Devoted to diagnostic and interventional spine imaging and therapeutics


Triple Diastematomyelia 2006

General Spine

Bruno A Policeni, MD, Non ASSR Member
Wendy R.K. Smoker, MD FACR, ASSR Member
Toshio Moritani, MD PhD, Non ASSR Member

Excerpta Extraordinaire


Diastematomyelia is a rare form of spinal dysraphism characterized by the presence of an osseous, cartilaginous, or fibrous septum that sagittally clefts the spinal cord and/or filum terminale into two hemicords.

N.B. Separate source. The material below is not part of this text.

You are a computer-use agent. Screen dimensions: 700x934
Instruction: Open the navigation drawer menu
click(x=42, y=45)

The partitioning may be complete or incomplete and, although it may be an isolated finding, diastematomyelia is often associated with vertebral segmentation anomalies.

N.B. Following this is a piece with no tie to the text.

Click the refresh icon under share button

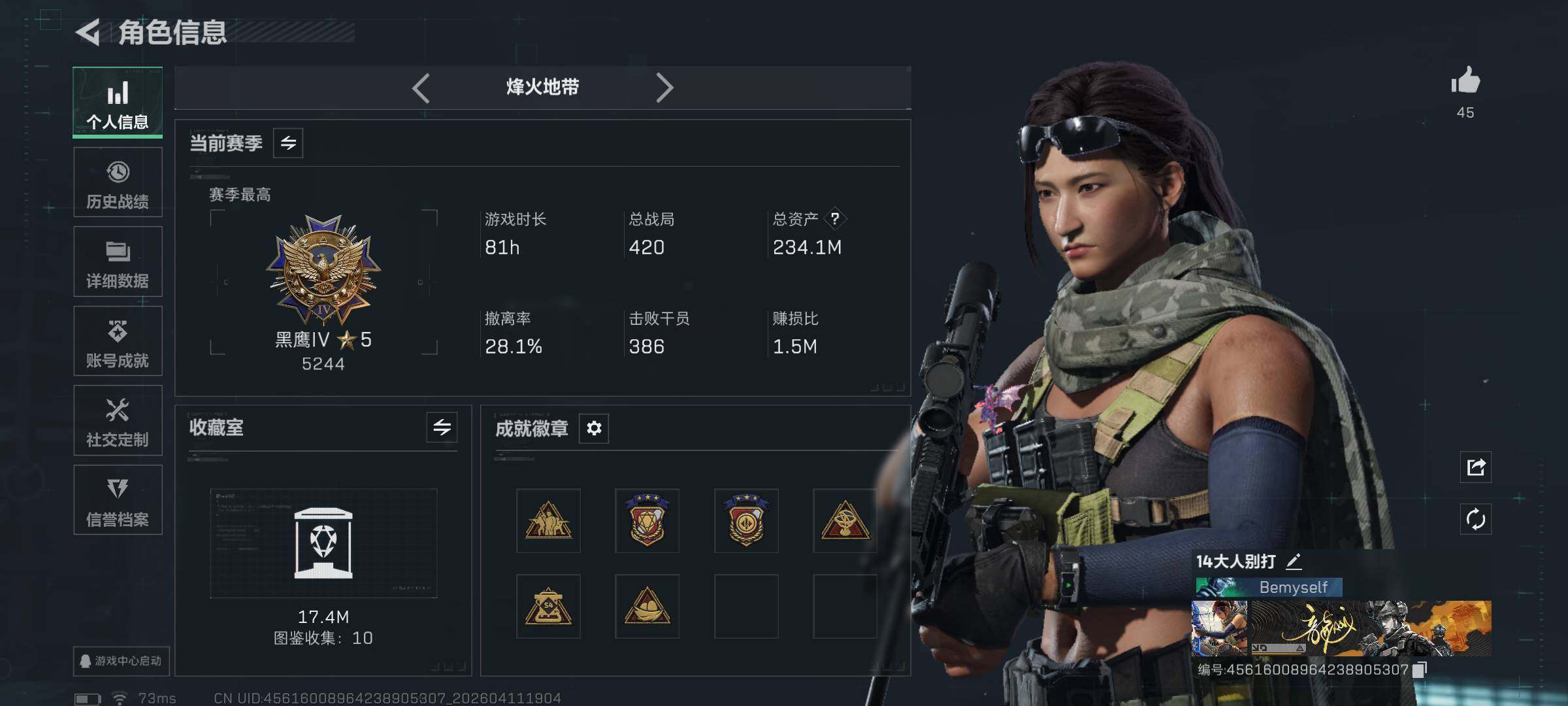pos(1476,520)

We present a case of three-level (triple) diastematomyelia in a 3 year-old boy demonstrated on plain radiographs, CT with 3D reconstructions, and MRI. The highest level was a partial osseous cleft at T6, the middle level was a large complete osseous cleft extending from T8 to T10 associated with vertebral segmentation anomalies, and the lowest level was also completely osseous at L3-4. The cord was tethered, divided over a long segment. In addition, multiple other congenital spinal anomalies were present.

To our knowledge, triple diastematomyelia has not been previously reported in the English literature. In a paper by McClelland et al (Radiology, 1977), mention of such a case by personal communication was made but not documented. Our review indicates that seven cases of two-level (double) diastematomyelia have been previously described.